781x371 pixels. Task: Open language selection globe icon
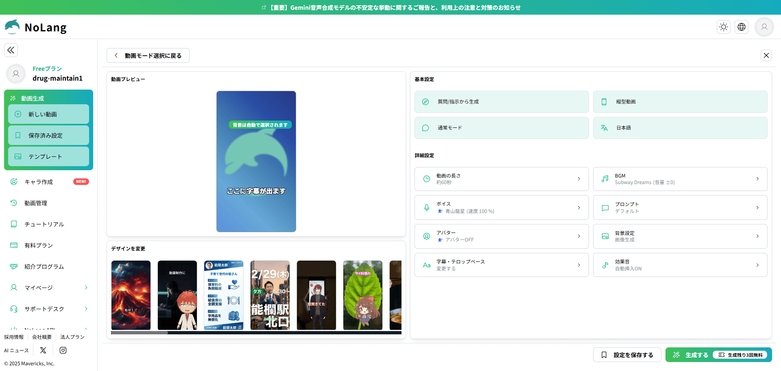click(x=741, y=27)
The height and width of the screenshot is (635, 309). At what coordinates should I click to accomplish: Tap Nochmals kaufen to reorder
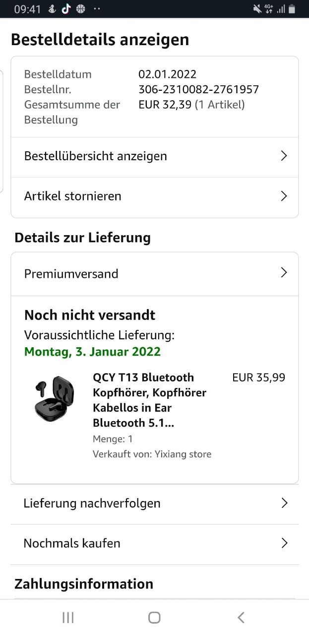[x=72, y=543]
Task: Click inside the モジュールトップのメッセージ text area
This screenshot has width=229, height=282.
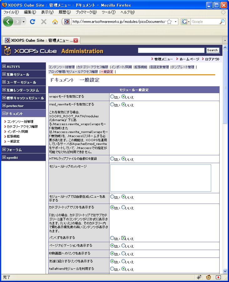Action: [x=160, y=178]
▬▬▬▬▬▬▬▬▬▬
- REQUIRED WORK:
Begin at the line containing "Task: Click inside" and copy every line through the end of the data above exactly, omitting the pictures.

- TASK SOLUTION:
Task: Click inside the モジュールトップのメッセージ text area
This screenshot has width=229, height=282.
Action: [x=160, y=178]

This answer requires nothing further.